=== SUPPLIED INFORMATION ===

# # # #

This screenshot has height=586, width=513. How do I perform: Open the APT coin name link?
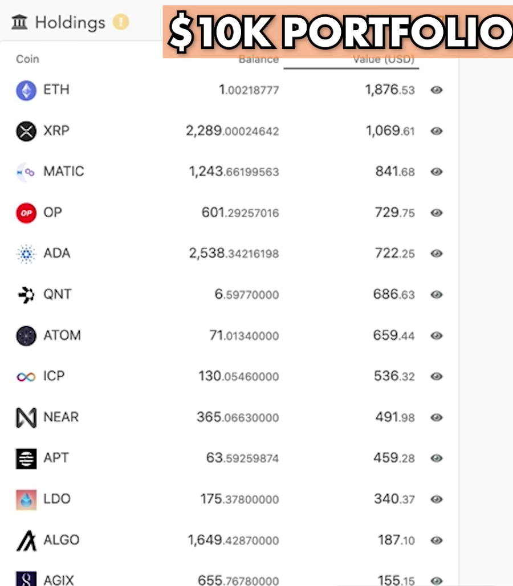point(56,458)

# # # #

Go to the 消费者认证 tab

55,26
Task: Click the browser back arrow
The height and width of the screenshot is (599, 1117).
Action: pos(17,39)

# # # #

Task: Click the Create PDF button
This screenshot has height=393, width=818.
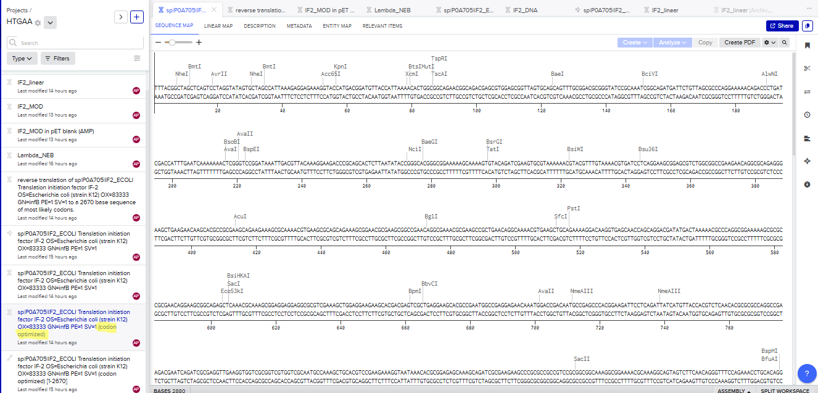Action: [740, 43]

# # # #

=== DIRECTIONS ===
Wherever the string "Task" appears in the data above, report the whole line.

=== YOUR RESPONSE ===
Task: Click the browser back arrow
Task: Click the Create PDF button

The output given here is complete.